Nevertheless, the project has been criticized in some corners for purporting to be a quick-fix solution while, in reality, only serving to strengthen the status quo.

"I really wish that people were funneling all of this ingenuity and funding and interest into new ways to stop people from perpetrating violence, as opposed to trying to personally avoid it so that the predator in the bar rapes someone else," Alexandra Brodsky of anti-sexual violence campaign Know Your IX told ThinkProgress.

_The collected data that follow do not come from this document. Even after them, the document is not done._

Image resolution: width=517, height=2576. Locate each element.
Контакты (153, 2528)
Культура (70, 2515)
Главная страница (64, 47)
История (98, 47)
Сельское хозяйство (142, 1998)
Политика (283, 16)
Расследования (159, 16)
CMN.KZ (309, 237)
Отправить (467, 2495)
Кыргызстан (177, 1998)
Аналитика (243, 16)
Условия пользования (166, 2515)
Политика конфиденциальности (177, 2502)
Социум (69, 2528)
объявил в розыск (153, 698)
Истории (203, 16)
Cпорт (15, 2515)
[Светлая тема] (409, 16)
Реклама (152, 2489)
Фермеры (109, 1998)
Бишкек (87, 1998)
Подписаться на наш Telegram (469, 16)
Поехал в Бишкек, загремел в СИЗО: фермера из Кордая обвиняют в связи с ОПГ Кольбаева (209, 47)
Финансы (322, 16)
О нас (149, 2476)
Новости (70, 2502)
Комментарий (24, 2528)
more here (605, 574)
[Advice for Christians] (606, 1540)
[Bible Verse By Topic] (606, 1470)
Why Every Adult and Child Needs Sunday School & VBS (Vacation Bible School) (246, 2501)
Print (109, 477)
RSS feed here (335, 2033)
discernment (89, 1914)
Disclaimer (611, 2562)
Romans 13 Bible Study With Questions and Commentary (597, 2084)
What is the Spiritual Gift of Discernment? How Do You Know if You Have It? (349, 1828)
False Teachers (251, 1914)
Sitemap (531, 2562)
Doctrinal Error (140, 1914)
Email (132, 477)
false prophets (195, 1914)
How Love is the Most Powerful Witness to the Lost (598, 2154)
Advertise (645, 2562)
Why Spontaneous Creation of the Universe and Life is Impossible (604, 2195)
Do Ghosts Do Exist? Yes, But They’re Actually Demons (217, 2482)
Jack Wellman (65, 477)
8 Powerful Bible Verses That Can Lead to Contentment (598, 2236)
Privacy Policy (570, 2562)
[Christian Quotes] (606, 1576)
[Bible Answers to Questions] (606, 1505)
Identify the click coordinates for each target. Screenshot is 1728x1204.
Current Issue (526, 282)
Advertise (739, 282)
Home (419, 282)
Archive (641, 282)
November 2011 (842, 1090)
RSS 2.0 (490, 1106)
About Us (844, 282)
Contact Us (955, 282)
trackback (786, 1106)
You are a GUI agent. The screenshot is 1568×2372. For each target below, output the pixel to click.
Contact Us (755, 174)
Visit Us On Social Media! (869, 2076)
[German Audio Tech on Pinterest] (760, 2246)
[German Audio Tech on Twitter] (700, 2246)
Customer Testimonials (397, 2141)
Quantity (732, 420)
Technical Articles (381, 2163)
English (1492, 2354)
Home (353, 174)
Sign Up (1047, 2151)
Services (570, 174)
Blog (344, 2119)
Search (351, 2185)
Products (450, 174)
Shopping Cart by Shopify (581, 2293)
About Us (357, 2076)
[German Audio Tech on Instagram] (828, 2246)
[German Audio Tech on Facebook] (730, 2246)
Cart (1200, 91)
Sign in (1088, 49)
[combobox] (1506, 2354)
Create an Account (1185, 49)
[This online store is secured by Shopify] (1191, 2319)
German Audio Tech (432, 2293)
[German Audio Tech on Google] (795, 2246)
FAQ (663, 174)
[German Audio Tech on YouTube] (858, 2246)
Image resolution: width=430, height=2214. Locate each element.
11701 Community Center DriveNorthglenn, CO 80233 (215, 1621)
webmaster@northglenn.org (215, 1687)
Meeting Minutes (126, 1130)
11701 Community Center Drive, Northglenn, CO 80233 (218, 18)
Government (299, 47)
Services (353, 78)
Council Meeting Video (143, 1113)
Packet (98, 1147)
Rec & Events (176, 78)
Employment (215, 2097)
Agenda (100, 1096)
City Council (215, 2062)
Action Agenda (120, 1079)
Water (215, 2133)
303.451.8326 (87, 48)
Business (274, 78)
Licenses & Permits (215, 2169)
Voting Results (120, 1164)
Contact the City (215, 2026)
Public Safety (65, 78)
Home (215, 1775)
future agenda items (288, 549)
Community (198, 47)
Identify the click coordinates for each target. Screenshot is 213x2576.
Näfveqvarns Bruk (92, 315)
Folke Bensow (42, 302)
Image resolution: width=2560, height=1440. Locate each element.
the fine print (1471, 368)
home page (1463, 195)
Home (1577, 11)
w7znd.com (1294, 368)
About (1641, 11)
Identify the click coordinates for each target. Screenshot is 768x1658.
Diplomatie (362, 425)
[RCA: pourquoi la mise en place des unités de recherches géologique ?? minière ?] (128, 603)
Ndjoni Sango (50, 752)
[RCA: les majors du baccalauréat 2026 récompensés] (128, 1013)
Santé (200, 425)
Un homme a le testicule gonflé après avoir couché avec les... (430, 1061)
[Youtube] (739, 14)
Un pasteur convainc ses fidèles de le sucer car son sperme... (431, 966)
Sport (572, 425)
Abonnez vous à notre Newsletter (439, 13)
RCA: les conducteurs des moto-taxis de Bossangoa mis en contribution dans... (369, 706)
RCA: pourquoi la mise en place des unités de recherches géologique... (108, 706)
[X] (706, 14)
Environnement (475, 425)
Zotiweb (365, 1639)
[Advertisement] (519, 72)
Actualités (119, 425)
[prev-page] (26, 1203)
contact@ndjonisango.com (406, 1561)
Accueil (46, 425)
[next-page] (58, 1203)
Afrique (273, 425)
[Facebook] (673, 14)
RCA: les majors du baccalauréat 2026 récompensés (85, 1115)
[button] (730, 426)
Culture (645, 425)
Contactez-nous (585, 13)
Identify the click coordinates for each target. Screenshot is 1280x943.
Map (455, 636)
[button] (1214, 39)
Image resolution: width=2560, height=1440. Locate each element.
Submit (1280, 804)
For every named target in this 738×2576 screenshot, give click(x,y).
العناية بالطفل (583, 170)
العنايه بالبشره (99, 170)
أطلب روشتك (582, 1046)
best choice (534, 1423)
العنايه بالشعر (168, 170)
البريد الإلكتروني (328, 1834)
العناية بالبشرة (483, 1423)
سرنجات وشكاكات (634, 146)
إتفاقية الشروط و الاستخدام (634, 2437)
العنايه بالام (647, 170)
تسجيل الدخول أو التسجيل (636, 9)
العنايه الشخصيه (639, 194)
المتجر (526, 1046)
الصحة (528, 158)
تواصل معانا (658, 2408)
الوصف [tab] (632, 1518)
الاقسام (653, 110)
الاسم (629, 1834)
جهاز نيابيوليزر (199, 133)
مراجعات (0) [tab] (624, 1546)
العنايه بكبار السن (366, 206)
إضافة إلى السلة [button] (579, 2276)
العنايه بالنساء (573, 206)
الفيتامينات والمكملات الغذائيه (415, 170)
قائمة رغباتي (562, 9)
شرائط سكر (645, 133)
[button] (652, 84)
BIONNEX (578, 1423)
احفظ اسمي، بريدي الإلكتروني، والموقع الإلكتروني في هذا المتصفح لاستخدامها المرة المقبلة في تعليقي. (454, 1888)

"As a woman, I'm told not to go out alone at night, to watch my drink, to do all of these things. That way, rape isn't just controlling me while I'm actually being assaulted - it controls me 24/7 because it limits my behavior," said Rebecca Nagle of activist group FORCE: Upsetting Rape Culture. "Solutions like these actually just recreate that. I don't want to f***ing test my drink when I'm at the bar. That's not the world I want to live in."

On the other hand, ThinkProgress commenter Tessa Ann Moore aptly summed up the opposing viewpoint, in support of the nail polish: "Wow, talk about missing the point. Adding a tool for women to protect themselves is not misguided. That's like saying we shouldn't lock our doors because teaching people not to steal your things is more important."

The students behind the product are currently raising money to continue its development.